Student enrollment in the Niskayuna Central School District is expected to remain largely constant over the next five years, according to a new enrollment study commissioned by the district.
The study was undertaken as part of the district’s efforts to determine if it can better use its facilities by changing grade-level configurations or attendance zones or, in the extreme, closing a building.
The enrollment numbers, presented to the district’s Facilities Utilization Advisory Committee last week, suggest that the district’s total student population will remain around 4,100 students through the 2017-18 school year. Projections are that it will stay within 25 students of that number.
The grade-level breakdowns will see a little more fluctuation, according to the numbers. Grades K-5 are to see a low of 1,706 students in 2014-15 and a high of 1,808 in 2017-18. Grades 6-8 are to see a high of 1,014 in 2014-15 to a low of 936 in 2017-18.
One factor driving the overall projections is available land for building, analyst Joanna King, of the Capital District Regional Planning Commission, told the committee.
“You don’t have these giant tracts of land available for 200 new homes,” King said.

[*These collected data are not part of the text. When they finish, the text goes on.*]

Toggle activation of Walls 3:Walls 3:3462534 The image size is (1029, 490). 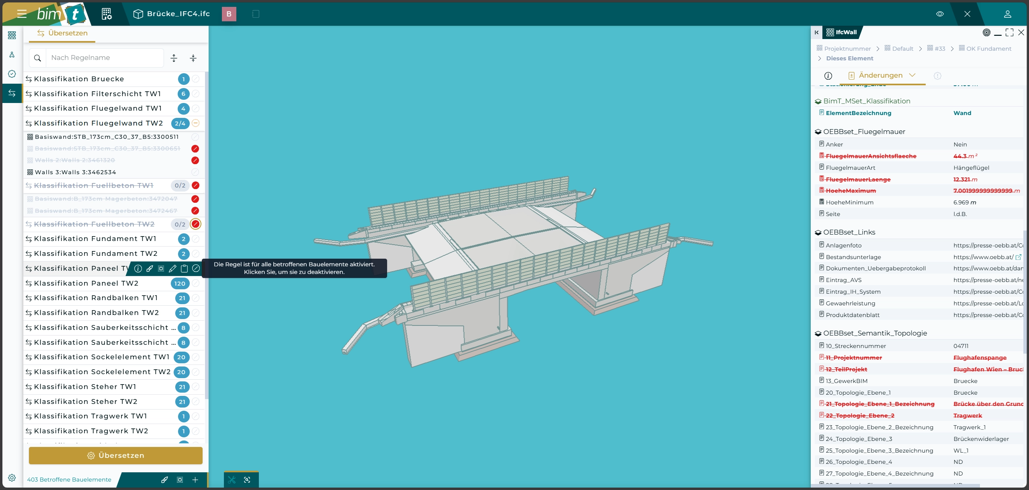click(x=195, y=172)
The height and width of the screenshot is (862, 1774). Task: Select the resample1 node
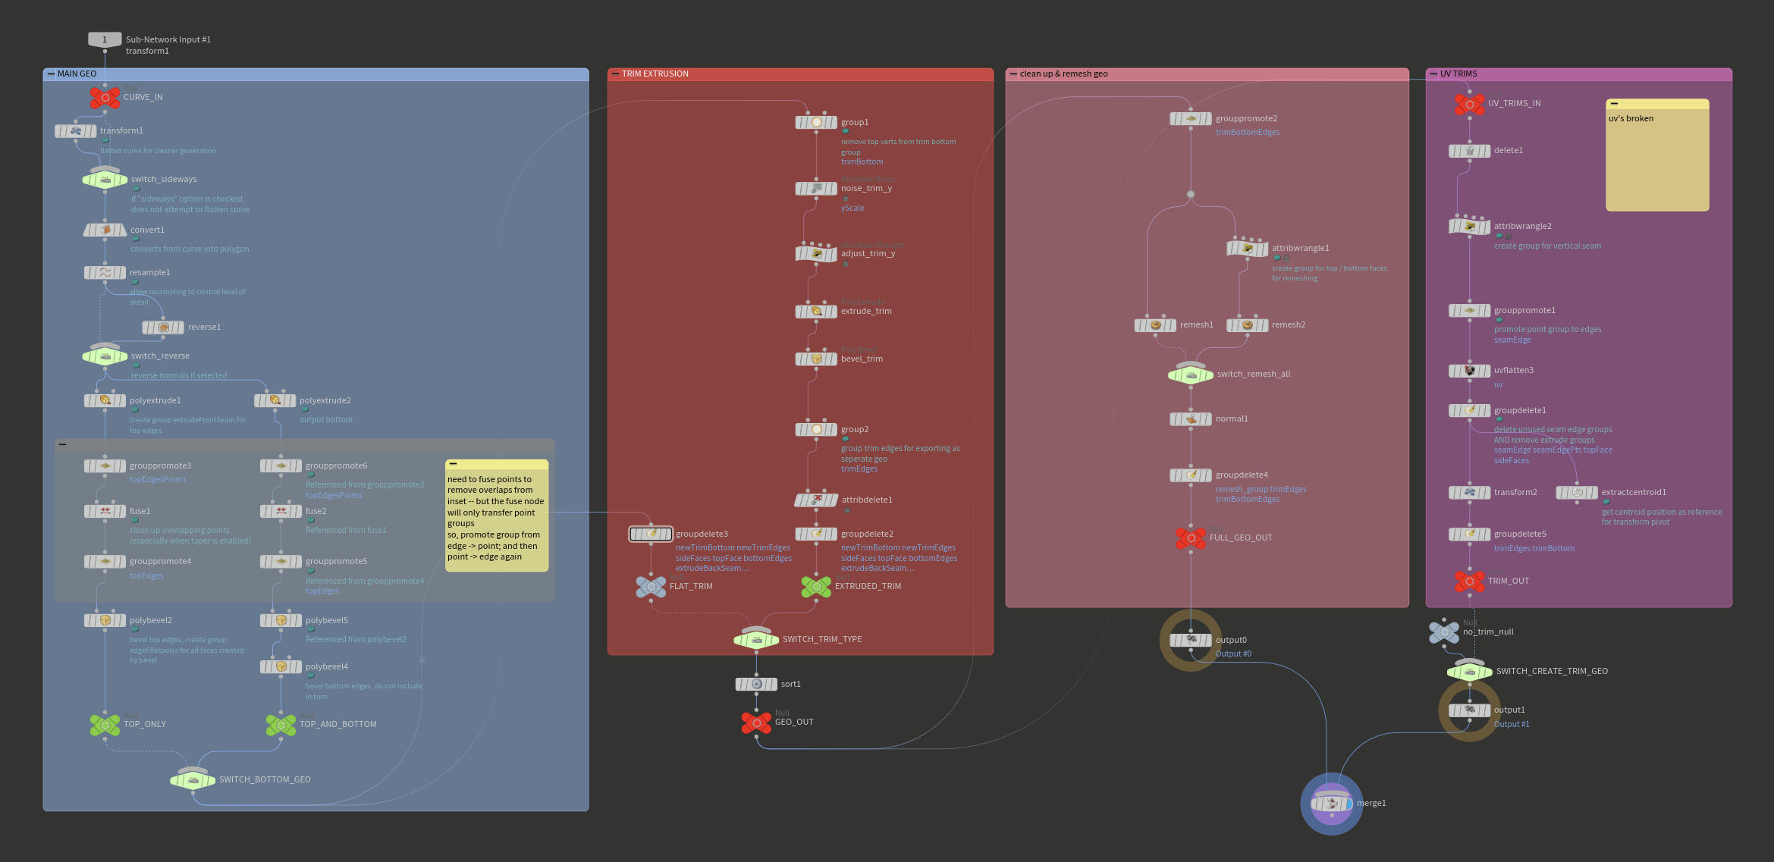pyautogui.click(x=105, y=272)
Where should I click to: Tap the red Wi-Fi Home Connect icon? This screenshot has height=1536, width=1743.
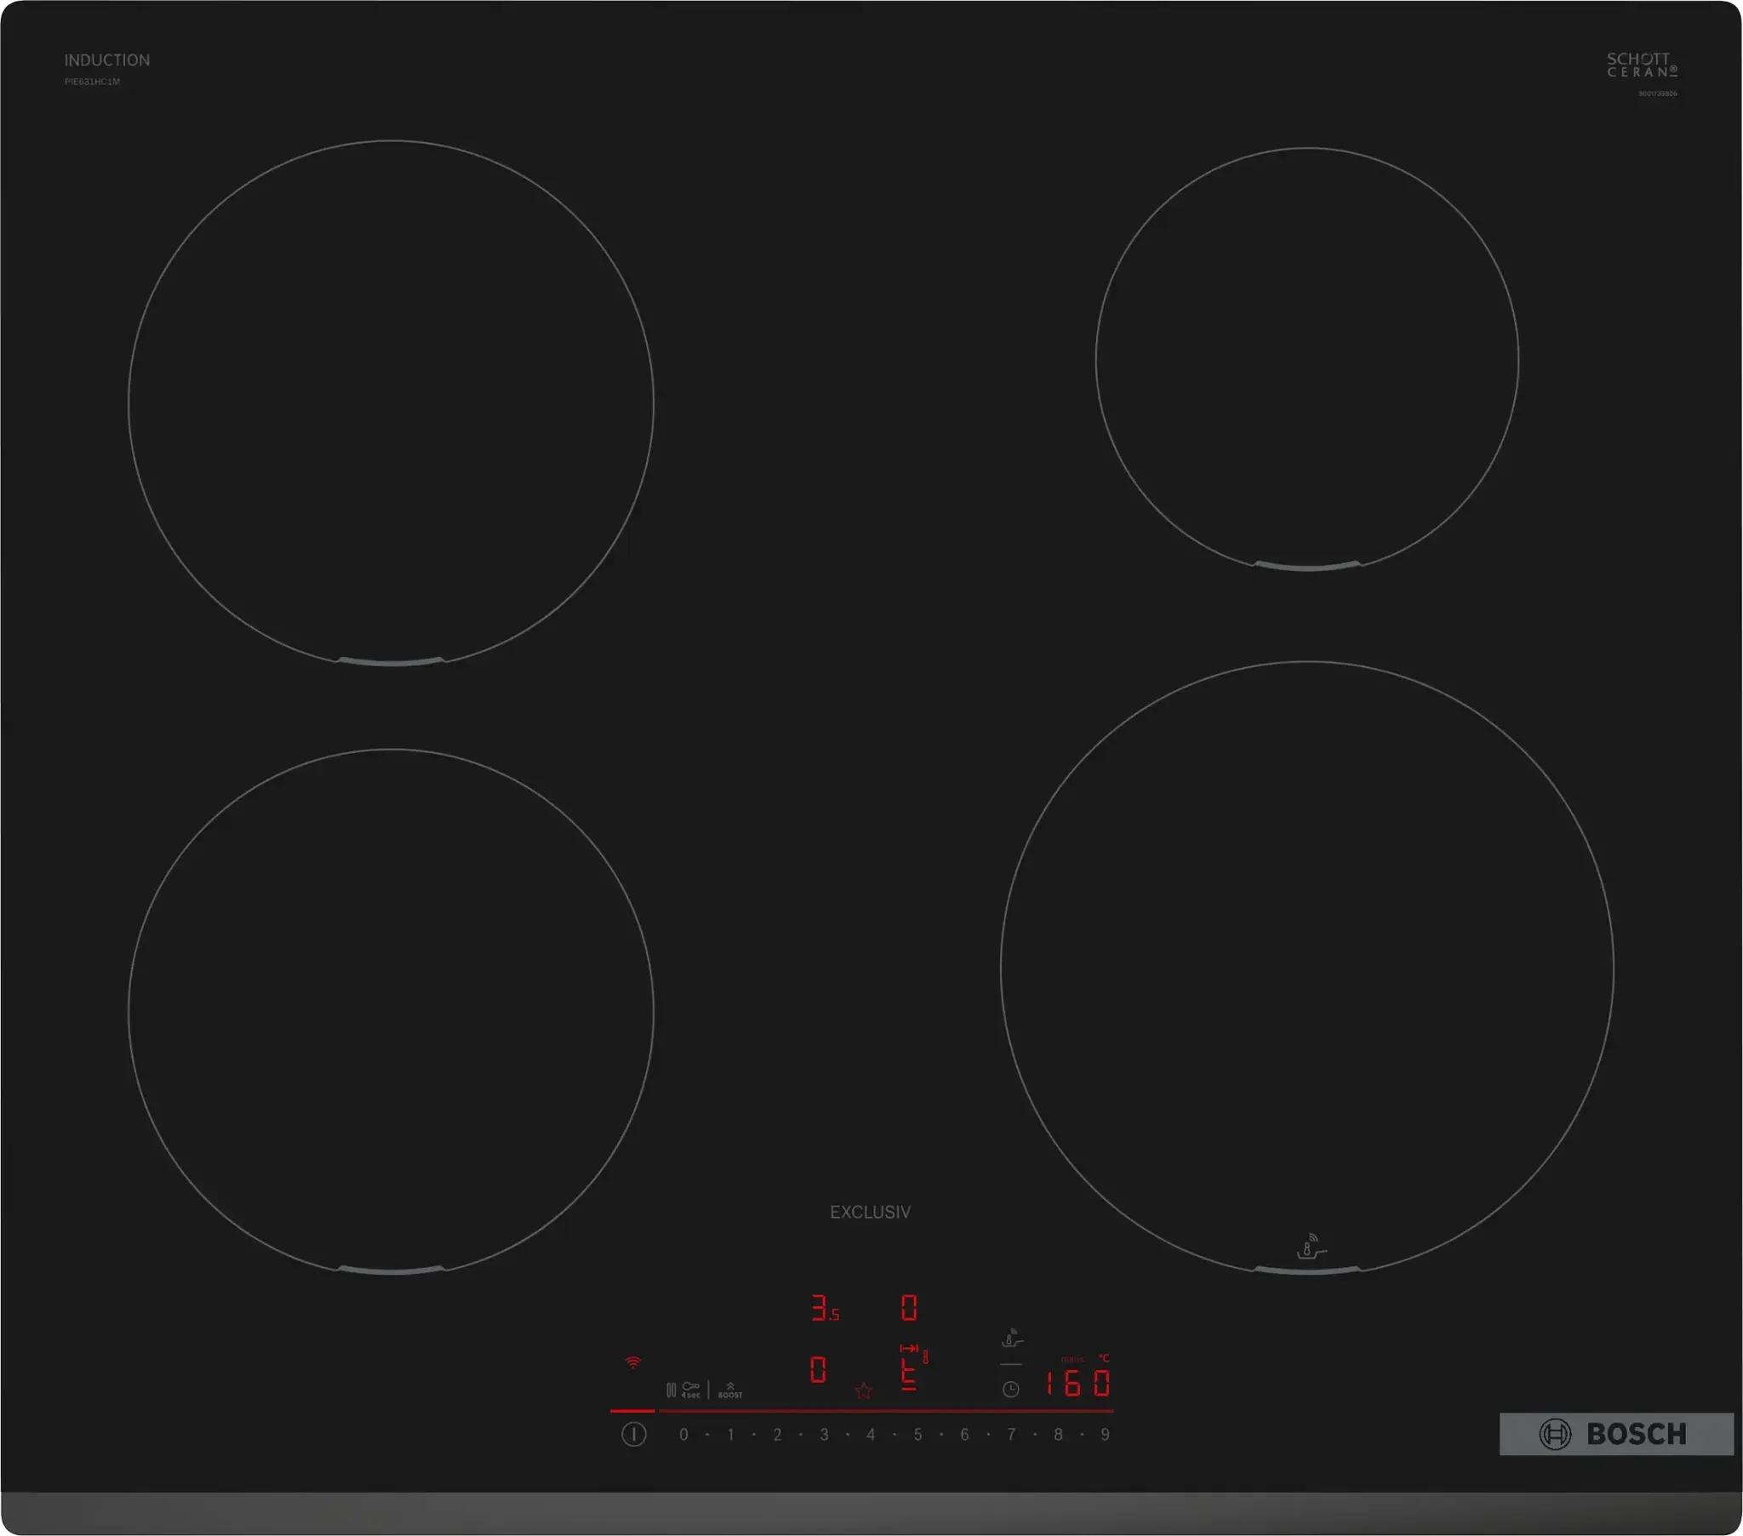click(633, 1362)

Niskayuna commissioned the study at a cost of $12,000, officials said. It was presented at the second meeting of the facilities advisory committee, which is to come up with a recommendation to the school board no later than Dec. 1 on what changes, if any, are needed.

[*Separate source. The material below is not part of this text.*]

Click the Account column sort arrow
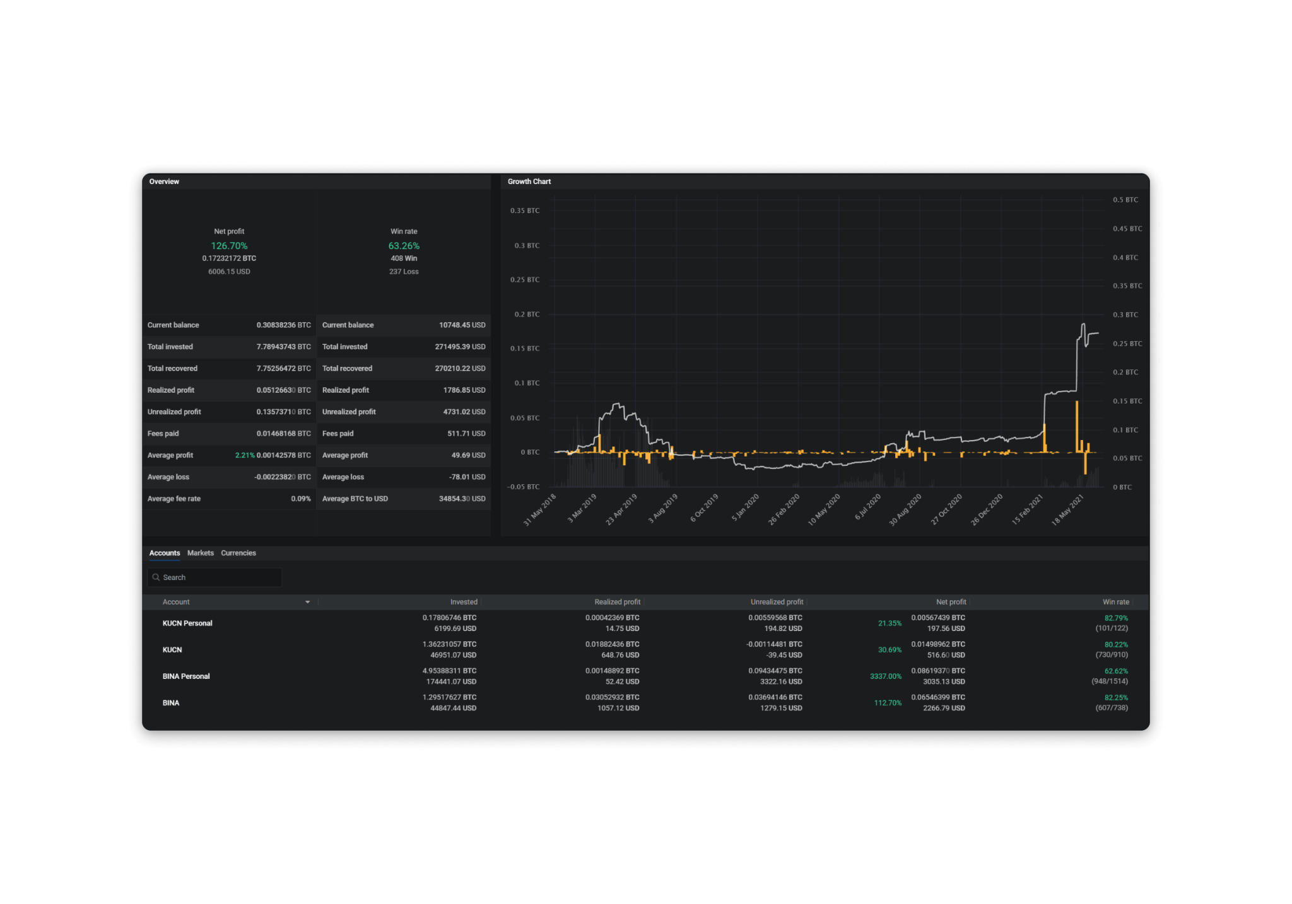Screen dimensions: 1292x904 (307, 602)
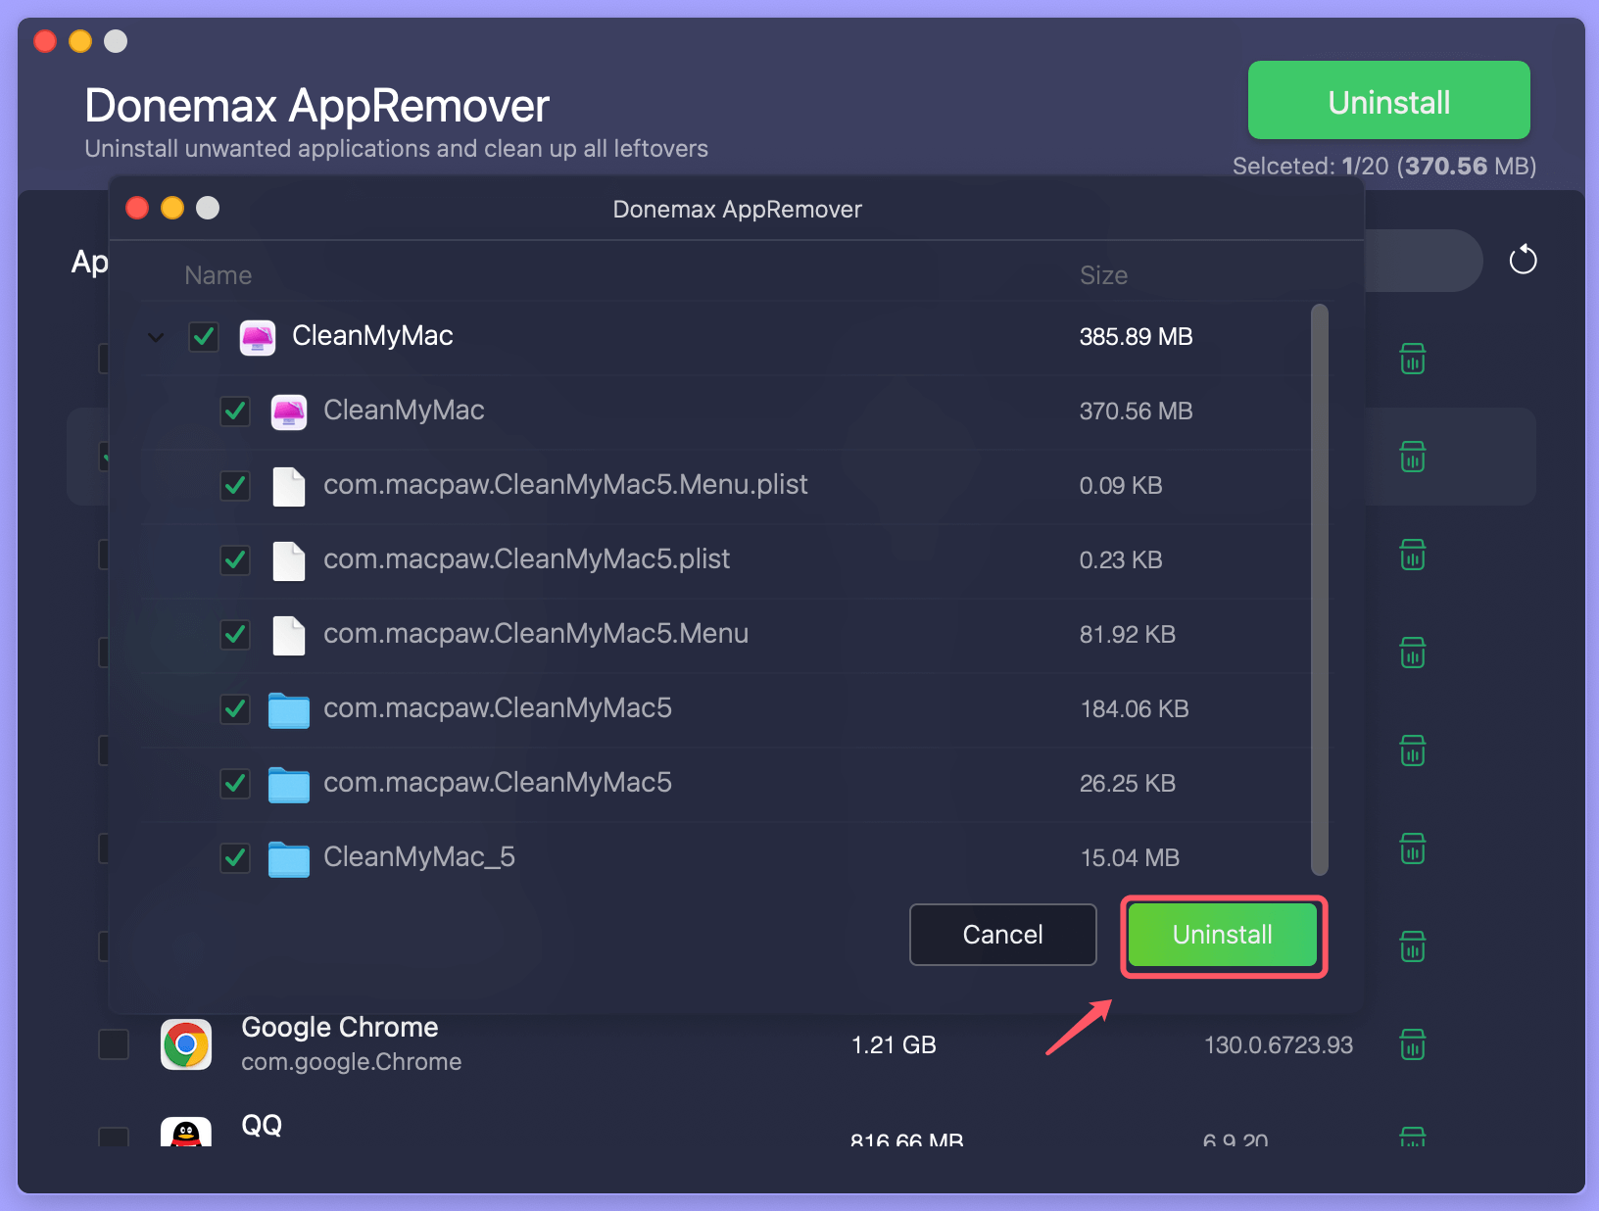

The committee is made up of 40 people, many of them members of the public. It is being led by a hired facilitator, who gathers and presents needed information and keeps the process on track, officials said.
Sean Brady, president of Prism Decision Solutions, of Binghamton, led last week’s meeting. The contract with Prism is for $17,000.
The committee was born out of last spring’s contentious budget process as the board worked to close a large budget gap. Talk turned to possible closure of a school. At that point, though, officials said it was too late in the process to properly consider the idea.
Superintendent Susan Kay Salvaggio said the committee is following board policy for considering school reconfiguration or closure, and there is still much to do to consider all of the options,.
“It is only the second meeting, so we have a long way to go,” she said.
The next meeting is set for Sept. 23, with meetings also scheduled Oct. 9 and 17. The meetings will run from 5 to 9 p.m. in the Niskayuna High School media center. They are open to the public.
At the Sept. 23 meeting, the committee is expected to finalize decision criteria, develop more specific information on each building and grade configuration options and come to a consensus on three to five options to compare against the criteria, officials said.